There are 3 comments at the moment, we would love to hear your opinion too.

  1. I agree with Aaron, but then I was often accused of being one of the RDR “naysayers”. I had my level 4 well before the deadline, have been adviser charging for 4 years or so and turnover is starting to go up now I only focus on profitable clients and not customers. BUT the point was having become an IFA for a bank in 1992 and subsequently spent 6 years as a tied bank adviser, I felt I knew enough of how the banks would perceive RDR, to for see the outcome we now have of a massive drop in availability of basic advice to the mass market. No one has stepped on to the gap as the FSA were too busy playing musical chairs and didn’t want to hear anyone singing a different song.
    To Hector “Who is still singing?

  2. I’m still struggling on with a few barely profitable clients, both existing and new, though most of our turnover comes from longstanding clients with portfolios of reasonable size.

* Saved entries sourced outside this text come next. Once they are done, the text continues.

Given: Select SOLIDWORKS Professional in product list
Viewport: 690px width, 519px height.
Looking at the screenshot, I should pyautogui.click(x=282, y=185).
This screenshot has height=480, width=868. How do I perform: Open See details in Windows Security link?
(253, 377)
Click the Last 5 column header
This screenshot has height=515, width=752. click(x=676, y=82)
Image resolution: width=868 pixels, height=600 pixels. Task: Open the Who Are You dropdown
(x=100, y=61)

    Existing clients who have to be cast aside or new ones unable to pay the necessary tariff will probably either do nothing or try to do it themselves or maybe find someone so desperate for new clients that they’ll do it on the cheap and, as a result, possibly not very well.

    Is this what was envisaged by the FSA when it cobbled together its grand RDR experiment?

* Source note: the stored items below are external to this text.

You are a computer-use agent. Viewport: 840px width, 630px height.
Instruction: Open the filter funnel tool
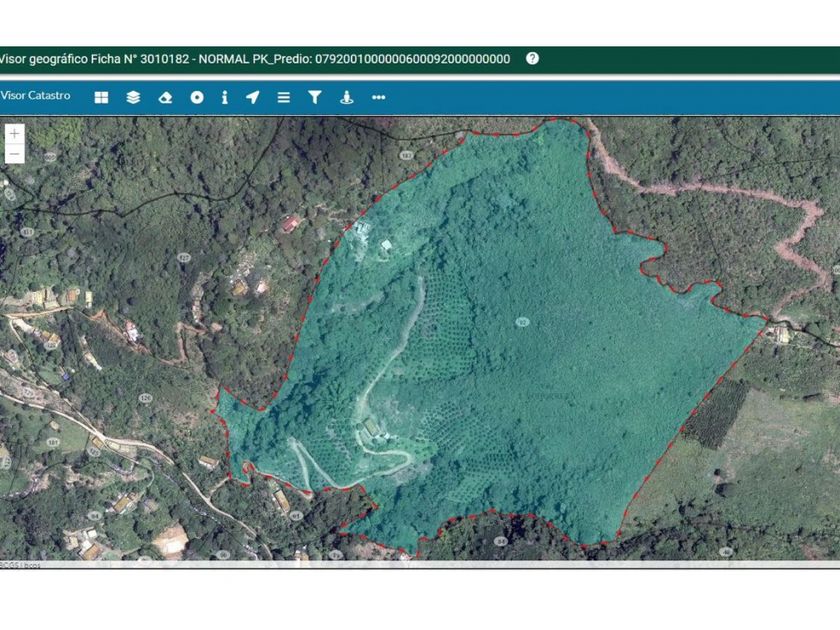[314, 97]
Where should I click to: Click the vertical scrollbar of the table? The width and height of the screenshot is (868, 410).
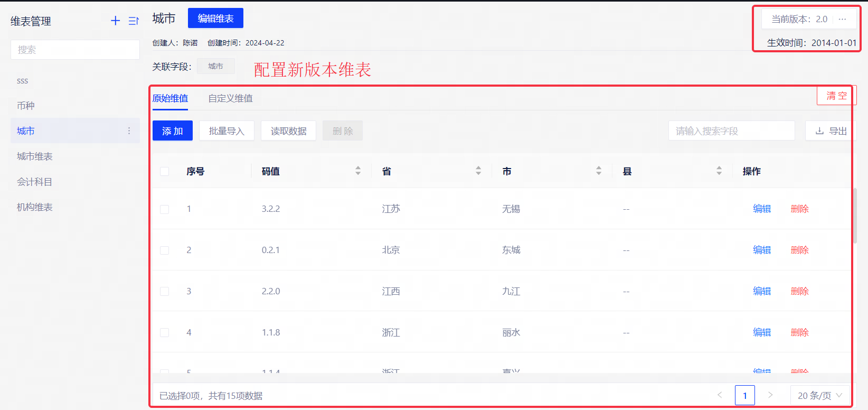pos(855,216)
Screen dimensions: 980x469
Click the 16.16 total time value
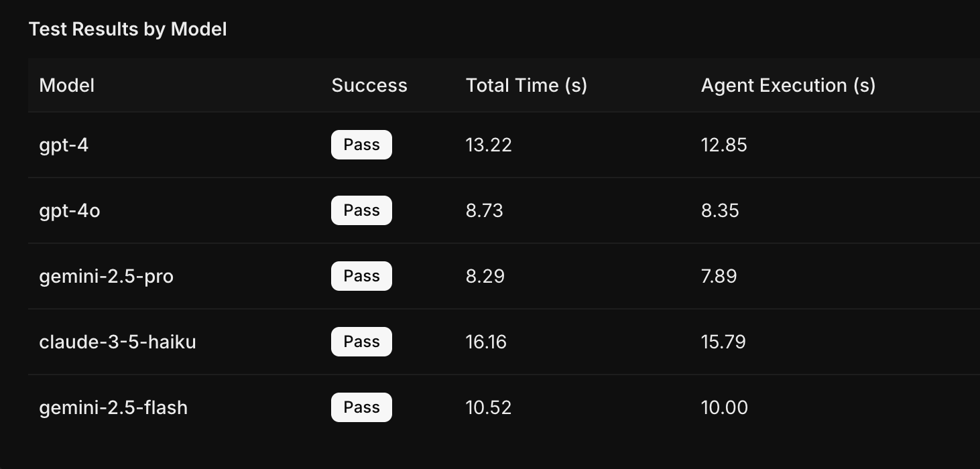[486, 342]
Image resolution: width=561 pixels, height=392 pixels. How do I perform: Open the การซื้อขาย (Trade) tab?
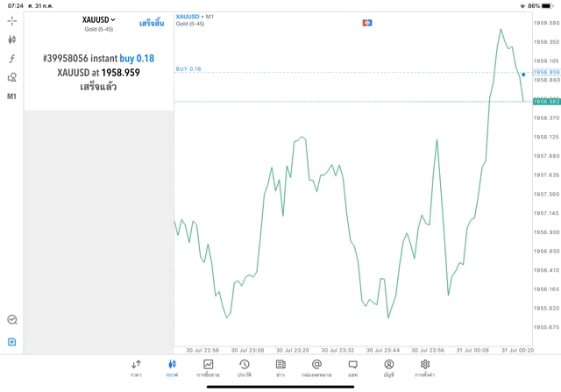pyautogui.click(x=208, y=368)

  3. We had someone come into our office the other day, looking for advice, for which he did not want to pay.
    He took up about half an hour of our time. He was really looking for the best bank with the best rates and the best cash isa’s.
    He wanted us to advise him as the nearest bank is far away and he did not want to travel but wanted to do it online himself. Needless to say he was not very happy when we said we were not prepared to advise on any of these matters.